Há conhecimento hoje capaz de oferecer agilidade, personalização e precisão no diagnóstico e tratamento dos pacientes diagnosticados com doenças raras, porém este contexto ainda não chegou a uma grande parcela dos profissionais de saúde e não é realidade para os pacientes no SUS (Sistema Único de Saúde).
"Hoje vemos uma necessidade de democratizar o conhecimento da genética, inclusive educar os planos de saúde sobre a importância dos exames. É muito mais válido fazer teste para prevenir ou tratar cedo do que lidar com a doença rara em estágio avançado, inclusive em relação a custos", analisa Márcia Riboldi, geneticista e CEO da Igenomix Brasil e doutora em ginecologia e obstetrícia pela Universidade de Valência, na Espanha.
O diagnóstico precoce é essencial, embora não faça diferença para todas as doenças raras, já que algumas não têm qualquer tipo de possibilidade de controle, para outras, como o quadro de Xandinho, sim. "Ainda que não exista tratamento específico para curar a doença, existem técnicas para controlar os sintomas e melhorar a qualidade de vida", diz Têmis Maria Felix, médica geneticista e presidente da SBGM (Sociedade Brasileira de Genética Médica e Genômica).
A trajetória de Xandinho como objeto de estudo
Hoje, o tratamento do pequeno, que está com seis anos de idade, consiste na administração de três remédios orais (betaína anidra, ácido folínicol e l-carnitina) e um intramuscular (B12 - hidroxicobalamina), que agem para proporcionar o equilíbrio metabólico. Além disso, sua rotina conta com terapias que ajudam no desenvolvimento: fonoaudiologia, fisioterapia e terapia ocupacional.
Diferentemente da maioria dos pacientes com o quadro, Xandinho não apresenta qualquer sinal de degeneração macular (perda no centro do campo de visão), uma das características mais comuns da doença. Além disso, de acordo com a mãe, seu déficit de desenvolvimento é muito pequeno em relação às outras crianças.
"Quando ele fez três anos, nós o inscrevemos em um programa de pesquisa americano, o maior que existe sobre a doença, dentro do NIH (National Institutes of Health)", conta Luana, que participou de eventos sobre as pesquisas e de materiais como um vídeo de divulgação do projeto, publicado no YouTube.
Xandinho agora terá um irmão.
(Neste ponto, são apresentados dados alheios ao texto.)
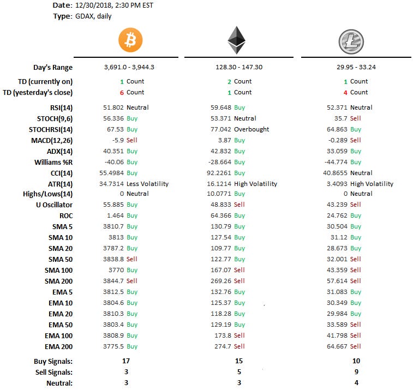Click the Ethereum Neutral total 3

239,382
Após não ter sucesso em engravidar por FIV (fertilização in vitro), que a possibilitaria escolher um embrião sem a doença do primeiro filho, Luana engravidou naturalmente, mas teve complicações e perdeu o bebê na véspera do parto.
Este ano ela engravidou novamente de forma natural e agora espera o resultado de um exame genético pré-natal para saber se o bebê apresenta a mesma mutação de Xandinho —o risco é de 25%.
Ela também está tomando a medicação hidroxicobalamina com a intenção de oferecer um tratamento intraútero caso o bebê tenha a doença e está sendo acompanhada pela equipe de pesquisadores americanos.
Para compartilhar informações e experiências sobre o quadro, a família faz parte do grupo CBLC Brasil. Luana atualmente administra o Instagram do grupo, onde pretende disseminar informações confiáveis para famílias que recebem o diagnóstico. "Descobrir uma doença rara traz uma avalanche. Parece que a gente se sufoca, mas, na verdade, o que a doença rara te ensina é viver um dia de cada de vez", reflete.